AUFGABEN:
1. Gib aus dem Interview über „Cranko Re-Flexions“ den Abschnitt wortgetreu wieder, der mit den Worten „Stuttgart, 23/11/2007“ beginnt und mit „des Stuttgarter Balletts.“ endet.
2. Beantworte zum Interview über „Cranko Re-Flexions“ diese Fragen:
(a) Seit welchem Datum zeigt das FITZ! „Cranko Re-Flexions“?
(b) Mit welchem Museum arbeitet Bridget Breiner bei den „Zeitsprünge“ zusammen?
(c) Was erscheint erst ganz am Schluss vollständig zusammengesetzt auf der Bühne?
3. Wie könnte das Interview über „Cranko Re-Flexions“ weitergehen? Schreib es im selben Frage-Antwort-Stil fort.

TEXTAUSZUG:

Vom Menschenkörper und seiner Verletzlichkeit

„Cranko Re-Flexions“ als Zusammenarbeit des Stuttgarter Figurentheaters mit dem Ballett

Stuttgart, 23/11/2007

Cranko Moves Stuttgart: Da bleibt auch das FITZ!, das Stuttgarter Zentrum für Figurentheater, nicht außen vor und kooperiert mit dem Stuttgarter Ballett. Hartmut Regitz hat sich mit der Theaterleiterin Katja Spiess über die Gründe ihrer Mitbeteiligung unterhalten. 

Frage: Das FITZ! zeigt seit 21. November im Zentrum für Figurentheater „Cranko Re-Flexions“, ein Projekt von Antje Töpfer und Florian Feisel. Warum und wie ist es dazu gekommen? 

Katja Spiess: Thorsten Kreissig, Mitinitiator des Cranko-Festivals, wünschte sich eine Ausstrahlung auf die ganze Stadt. Von vielen Kontakten und Projektideen sind nach der Absage von „Herzrasen“ zwei Projekte geblieben: die „Zeitsprünge“ von Bridget Breiner in Zusammenarbeit mit dem Kunstmuseum Stuttgart und die „Cranko Re-Flexions“ mit FigurenspielerInnen aus Stuttgart und Berlin sowie einem Tänzer des Stuttgarter Balletts.

Frage: Im Untertitel nennt sich das Projekt allerdings ein Pas de deux für einen Tänzer. 

Katja Spiess: Im Grunde handelt es sich um ein Solo-Stück, da aber im Zentrum der Aufführung eine Auseinandersetzung zwischen menschlichen und künstlichen Körpern steht, sind ja eigentlich zwei präsent – wobei man sich das nicht so vorstellen darf, dass eine voll ausgestaltete menschenähnliche Marionette mit im Spiel ist, sondern eine große Gliederpuppe, die erst ganz am Schluss vollständig zusammengesetzt auf der Bühne erscheint.

BEREITGESTELLTE ANGABEN:
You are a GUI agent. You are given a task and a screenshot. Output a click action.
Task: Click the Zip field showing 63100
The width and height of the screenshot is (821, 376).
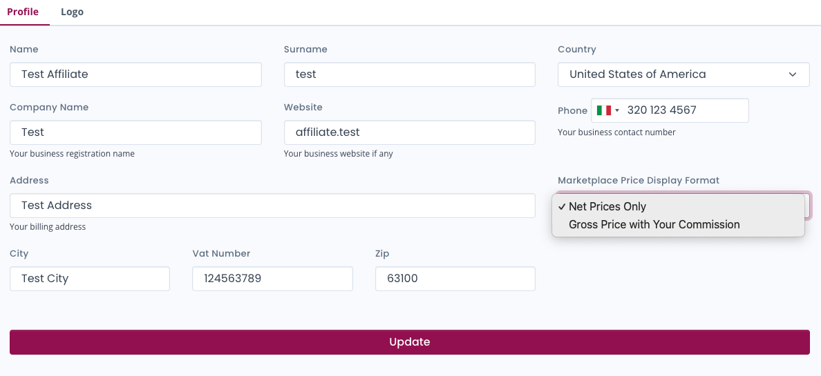455,279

ANTWORTEN IM EINZELNEN:
1.
Stuttgart, 23/11/2007

Cranko Moves Stuttgart: Da bleibt auch das FITZ!, das Stuttgarter Zentrum für Figurentheater, nicht außen vor und kooperiert mit dem Stuttgarter Ballett. Hartmut Regitz hat sich mit der Theaterleiterin Katja Spiess über die Gründe ihrer Mitbeteiligung unterhalten. 

Frage: Das FITZ! zeigt seit 21. November im Zentrum für Figurentheater „Cranko Re-Flexions“, ein Projekt von Antje Töpfer und Florian Feisel. Warum und wie ist es dazu gekommen? 

Katja Spiess: Thorsten Kreissig, Mitinitiator des Cranko-Festivals, wünschte sich eine Ausstrahlung auf die ganze Stadt. Von vielen Kontakten und Projektideen sind nach der Absage von „Herzrasen“ zwei Projekte geblieben: die „Zeitsprünge“ von Bridget Breiner in Zusammenarbeit mit dem Kunstmuseum Stuttgart und die „Cranko Re-Flexions“ mit FigurenspielerInnen aus Stuttgart und Berlin sowie einem Tänzer des Stuttgarter Balletts.

2.
(a) Seit dem 21. November.
(b) Mit dem Kunstmuseum Stuttgart.
(c) Eine große Gliederpuppe.

3.
Frage: Wie kann das geschehen? 

Katja Spiess: Antje Töpfer und Florian Feisel haben nach etwas gesucht, was sozusagen das Montageprinzip Hans Bellmers aufnimmt, seine Kugelgelenke aber durch magnetische Kugeln ersetzt. Dadurch lassen sich die einzelnen Körperteile immer wieder zusammensetzen, auseinandernehmen und neu kombinieren. Das Ganze ist kein Versuch, eine Puppe zu verlebendigen, sondern setzt den Tänzer in Relation zu etwas, was zunächst sehr konstruiert daherkommt: eine Art Schöpfungsgeschichte also, wenn man so will, ein anderer Pygmalion-Effekt. 

Frage: Der mehrdeutige Titel hat einen Cranko-Bezug, hat irgendetwas mit Erinnerungen zu tun, Spiegelungen und Beugungen. 

Katja Spiess: Der Titel spielt mit verschiedenen Bedeutungsebenen. Am meisten hat es natürlich mit Spiegelungen zu tun. Kreissig hat die Vorgänger-Produktion „Pandora Frequenz“ gesehen, in der es um das Thema „Künstliche Frau“ ging, und wollte dieses Spielprinzip mit Crankos Biografie verknüpfen. Schließlich hat Cranko in seiner Jugend einmal Puppentheater gemacht. 

Frage: Inwieweit beziehen sich die „Cranko Re-Flexions“ auf „Reflections“, ein Stück, das Cranko einst choreografiert hat?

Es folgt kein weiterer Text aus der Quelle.